Emergency lighting and fire starting are not separate categories — they converge in the same scenario. A candle doesn’t light itself. A wood stove requires reliable ignition. A propane burner needs a functional lighter. When you’re running on four hours of sleep during a winter storm with cold hands, the fire-starting method that requires technique degrades faster than one that doesn’t.

The hierarchy holds in practice: BIC lighter first. Ferro rod if the lighter fails or it’s below freezing. Waterproof matches as a last resort. Know how to use all three before you need them. The best ferro rod fire starters guide covers technique in detail — worth a read before any of this gear goes into a kit.

The combination of LED lanterns (safe, rechargeable, reliable), candle reserves (long-duration, no battery dependency), a solar charging path (sustainable over weeks), and solid fire-starting redundancy covers virtually every lighting scenario a grid-down situation produces. The goal is not to have everything — it’s to have no single point of failure.

Frequently Asked Questions

How many lumens do I need for emergency lighting?

It depends on the task. Navigation and reading require 50-100 lumens. Illuminating a room requires 200-400 lumens from a central lantern. Outdoor signaling or inspection work may require 500-1,000 lumens. High-lumen flashlights drain batteries fast — use a lower mode for sustained tasks and reserve turbo mode for short bursts.

Are propane lanterns safe to use indoors?

No. Propane and white gas lanterns produce carbon monoxide and consume oxygen. Indoor use is a fatal risk. Even with a window cracked, CO can accumulate faster than symptoms appear. Use LED lanterns indoors. Propane lanterns are strictly for garages with open doors, porches, or outdoor use.

How long do emergency candles burn?

Standard taper candles burn roughly 1 hour per inch. A 9-inch taper runs about 9 hours. Dedicated emergency candles are engineered for longer burns: the UCO 9-Hour Candle burns 9 hours per candle, and 100-hour emergency candles use a liquid paraffin reservoir to sustain a wick for days.

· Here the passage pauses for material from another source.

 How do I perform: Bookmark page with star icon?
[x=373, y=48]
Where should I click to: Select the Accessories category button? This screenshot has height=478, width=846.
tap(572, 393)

Burn time claims assume no drafts and a trimmed wick.

What is the most reliable fire starting method for emergencies?

A BIC lighter is the most reliable fire starter for the majority of emergency scenarios — it works wet, it's windproof with cupped hands, and it holds hundreds of lights. A ferro rod is more reliable in extreme cold (below freezing, lighters lose fuel pressure) and has indefinite shelf life. Waterproof matches are the weakest of the three — they work once and are gone.

How long does a solar lantern take to charge?

Most solar lanterns with small integrated panels need 8-12 hours of direct sunlight to reach a full charge. Overcast or partial shade conditions extend that to 16-24 hours or may not complete a full charge. For faster charging, use a portable solar panel (10-25W) connected to a lantern with a USB input — a 10W panel can charge most lanterns in 2-4 hours in direct sun.

Should I store lithium or alkaline batteries for emergency flashlights?

Lithium AA and AAA batteries are the better emergency stockpile choice. They last 10-20 years in storage versus 5-10 years for alkaline. They perform normally in cold temperatures down to -40°F, while alkaline output drops sharply below 32°F. Lithium batteries are lighter and leak far less than alkaline. The trade-off is cost — lithium batteries run 3-5x the price of alkaline.